EXTRACTED TEXT =>
[BEGIN]

COACH TRESSEL: With the inevitability we think of an early
signing coming, one thing that we as a Big Ten coaches took to our
administrators, and they're acting on it today whether they're going
to take it forward, is we're recommending that our assistant coaches
be able to have one contact in May, in the May recruiting, where
they can sit down and if the parents want to come to the school
or whatever, to get to know more about them. Because right now they
can't have that contact with them; it's just evaluations. And to
really get to know more about them, we're going to try to sponsor
some legislation to have a contact in the spring.
KEVIN ANDERSON: I think the thing that we've done with
all these rules is that now we're guilty until we're proven innocent.
And that's really harmed the relationship that we've had 20, 30
years ago when the coaches could go out and be role models and talk
to young people and you didn't have to worry about that. So now
we don't trust one another, and so we put ourselves in a position
where we can't find out who these young men and women truly are.
So I think that we need to go and re look at some things. Yeah,
there's going to be some people that will push or cheat, but we're
damaging our relationships with these young people not doing what
we're truly supposed to do because we have a lack of trust in one
another whether we follow the rules or not.
Q. In basketball recently there's been more examples of eighth
graders being offered scholarships at prominent programs, and I
was wondering, in terms of football, if you see it as a trend for
freshmen and sophomores in the race to be first and best.
CHRIS ROSE: I think you were talking about a verbal commitment
to Kentucky recently from an eighth grader.
COACH TRESSEL: I know what's happening in our state, a
lot of the schools from out of the state, colleges from out of state,
are coming in and just offering all kinds of sophomores. We really
haven't gotten to know them as well, and it puts a little bit of
heat on us being the home school and all that, so it's put a little
bit of all of a sudden now you're trying to find out more about
that 010 guy or 011 guy. I'm hoping we don't get into the eighth
and ninth grade deal, but everything in this world is getting faster.
COACH WILLINGHAM: It's coming. I offered my first freshman
a couple weeks ago, so it's coming. The problem and the concern
that I have, and I think it was mentioned by one of the coaches,
we are now taking the player away from the coach. How does a high
school coach coach a freshman that's been offered a full scholarship
to the University of Washington? Most likely that player can say,
hmm.
So that's something that we shouldn't have had and something
that we don't want to have happen. We'd have to deal with the same
problem when we get the runners, when we get the agents. They get
to our seniors, our upper classmen that are eligible for the draft.
That Coach Willingham, he's using you the wrong way. I'd step back,
I wouldn't do anything right now. I'd just wait and take my chance
with a pro.
Those kind of influences are detrimental to all of the game.

[END]

[Records locating words and elements]
[BEGIN]

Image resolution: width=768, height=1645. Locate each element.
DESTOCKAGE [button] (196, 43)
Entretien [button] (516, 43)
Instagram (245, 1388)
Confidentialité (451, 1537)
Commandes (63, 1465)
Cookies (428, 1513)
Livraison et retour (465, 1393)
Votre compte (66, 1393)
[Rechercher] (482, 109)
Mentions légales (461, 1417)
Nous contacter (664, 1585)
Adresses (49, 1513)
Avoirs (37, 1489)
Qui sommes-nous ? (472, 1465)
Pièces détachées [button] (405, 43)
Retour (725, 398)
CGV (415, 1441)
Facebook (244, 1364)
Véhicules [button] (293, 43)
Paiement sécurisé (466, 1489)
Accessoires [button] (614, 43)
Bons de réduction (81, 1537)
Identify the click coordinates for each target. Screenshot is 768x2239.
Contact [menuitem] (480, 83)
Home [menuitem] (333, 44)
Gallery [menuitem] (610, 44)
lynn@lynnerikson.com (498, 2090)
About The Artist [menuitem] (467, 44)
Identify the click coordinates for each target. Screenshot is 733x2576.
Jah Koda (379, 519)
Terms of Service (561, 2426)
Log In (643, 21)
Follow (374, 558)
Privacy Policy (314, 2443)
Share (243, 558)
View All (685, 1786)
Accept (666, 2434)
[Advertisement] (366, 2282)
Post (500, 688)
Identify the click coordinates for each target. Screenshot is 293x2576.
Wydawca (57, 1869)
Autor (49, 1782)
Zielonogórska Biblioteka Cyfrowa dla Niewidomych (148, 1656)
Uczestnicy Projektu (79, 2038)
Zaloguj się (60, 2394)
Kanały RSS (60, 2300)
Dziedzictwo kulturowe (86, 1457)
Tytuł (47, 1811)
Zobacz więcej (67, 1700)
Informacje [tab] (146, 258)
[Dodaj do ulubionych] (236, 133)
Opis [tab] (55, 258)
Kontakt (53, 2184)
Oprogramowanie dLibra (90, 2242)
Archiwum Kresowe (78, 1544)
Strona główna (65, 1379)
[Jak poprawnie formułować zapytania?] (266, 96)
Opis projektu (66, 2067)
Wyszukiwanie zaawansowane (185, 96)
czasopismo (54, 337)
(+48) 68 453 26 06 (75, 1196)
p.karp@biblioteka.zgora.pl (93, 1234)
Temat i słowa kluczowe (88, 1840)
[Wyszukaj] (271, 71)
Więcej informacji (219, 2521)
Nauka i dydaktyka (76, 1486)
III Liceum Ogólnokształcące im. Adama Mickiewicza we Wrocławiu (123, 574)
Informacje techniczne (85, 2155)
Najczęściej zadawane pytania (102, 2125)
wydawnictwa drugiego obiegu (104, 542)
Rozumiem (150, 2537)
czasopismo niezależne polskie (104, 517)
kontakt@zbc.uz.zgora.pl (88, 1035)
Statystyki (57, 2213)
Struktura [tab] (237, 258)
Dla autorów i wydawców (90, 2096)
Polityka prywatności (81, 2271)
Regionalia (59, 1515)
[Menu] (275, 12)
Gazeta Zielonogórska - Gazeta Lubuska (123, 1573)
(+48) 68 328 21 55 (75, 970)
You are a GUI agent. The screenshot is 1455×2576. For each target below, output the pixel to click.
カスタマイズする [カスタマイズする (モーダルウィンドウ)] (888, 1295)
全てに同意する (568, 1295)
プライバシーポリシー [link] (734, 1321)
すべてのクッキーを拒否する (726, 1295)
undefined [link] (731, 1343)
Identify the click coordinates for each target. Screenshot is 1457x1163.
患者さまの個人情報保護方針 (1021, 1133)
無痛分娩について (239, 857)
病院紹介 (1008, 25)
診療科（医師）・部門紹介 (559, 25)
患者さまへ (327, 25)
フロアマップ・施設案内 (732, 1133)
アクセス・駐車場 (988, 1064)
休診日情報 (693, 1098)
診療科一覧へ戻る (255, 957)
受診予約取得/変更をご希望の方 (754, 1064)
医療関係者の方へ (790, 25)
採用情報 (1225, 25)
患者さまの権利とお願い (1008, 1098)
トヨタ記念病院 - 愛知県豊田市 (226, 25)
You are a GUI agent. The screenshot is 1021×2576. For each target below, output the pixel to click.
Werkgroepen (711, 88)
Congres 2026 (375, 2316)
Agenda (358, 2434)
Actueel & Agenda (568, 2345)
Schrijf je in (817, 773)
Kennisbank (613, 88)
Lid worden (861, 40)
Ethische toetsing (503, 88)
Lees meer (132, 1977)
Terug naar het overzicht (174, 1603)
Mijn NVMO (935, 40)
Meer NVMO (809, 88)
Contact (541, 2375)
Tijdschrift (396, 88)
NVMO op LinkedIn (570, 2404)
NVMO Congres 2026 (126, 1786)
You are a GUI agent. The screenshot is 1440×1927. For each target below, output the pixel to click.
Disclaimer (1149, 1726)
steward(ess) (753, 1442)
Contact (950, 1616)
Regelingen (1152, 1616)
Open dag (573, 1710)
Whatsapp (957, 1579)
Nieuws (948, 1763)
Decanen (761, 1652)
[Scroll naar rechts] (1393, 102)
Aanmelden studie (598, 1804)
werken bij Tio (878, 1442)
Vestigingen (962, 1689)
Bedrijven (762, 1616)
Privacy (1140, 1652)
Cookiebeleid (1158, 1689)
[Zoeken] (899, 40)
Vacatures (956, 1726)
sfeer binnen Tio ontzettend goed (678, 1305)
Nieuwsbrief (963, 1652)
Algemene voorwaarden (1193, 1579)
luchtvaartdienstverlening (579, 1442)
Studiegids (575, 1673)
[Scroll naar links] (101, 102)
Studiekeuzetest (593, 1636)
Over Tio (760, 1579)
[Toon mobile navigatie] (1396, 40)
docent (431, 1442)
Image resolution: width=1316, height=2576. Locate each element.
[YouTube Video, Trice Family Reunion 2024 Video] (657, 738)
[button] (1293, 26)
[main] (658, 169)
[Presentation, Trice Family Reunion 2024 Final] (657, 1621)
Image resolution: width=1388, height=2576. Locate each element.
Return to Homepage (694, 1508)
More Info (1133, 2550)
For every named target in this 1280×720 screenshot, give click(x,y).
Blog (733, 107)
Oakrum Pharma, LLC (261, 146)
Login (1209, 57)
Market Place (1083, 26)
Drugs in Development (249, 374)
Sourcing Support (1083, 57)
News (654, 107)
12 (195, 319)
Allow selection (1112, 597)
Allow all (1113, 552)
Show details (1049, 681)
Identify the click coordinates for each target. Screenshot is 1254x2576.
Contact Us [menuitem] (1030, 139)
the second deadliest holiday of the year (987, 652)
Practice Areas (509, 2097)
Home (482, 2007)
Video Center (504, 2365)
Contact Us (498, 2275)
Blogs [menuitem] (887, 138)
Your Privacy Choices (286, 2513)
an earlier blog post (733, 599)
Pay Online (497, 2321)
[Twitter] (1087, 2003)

[END]

EXERCISES TO COMPLETE =>
1 > Please reproduce the recruiting transcript word for word, starting with "Q. In basketball" and going on through "first and best.".
2 > How many rows contain the string "resolution", with case taken into account? Reply with the number alone.
The recruiting transcript and the rows have no connection to each other.

SOLUTIONS FOR EACH TASK =>
1 >
Q. In basketball recently there's been more examples of eighth
graders being offered scholarships at prominent programs, and I
was wondering, in terms of football, if you see it as a trend for
freshmen and sophomores in the race to be first and best.

2 > 3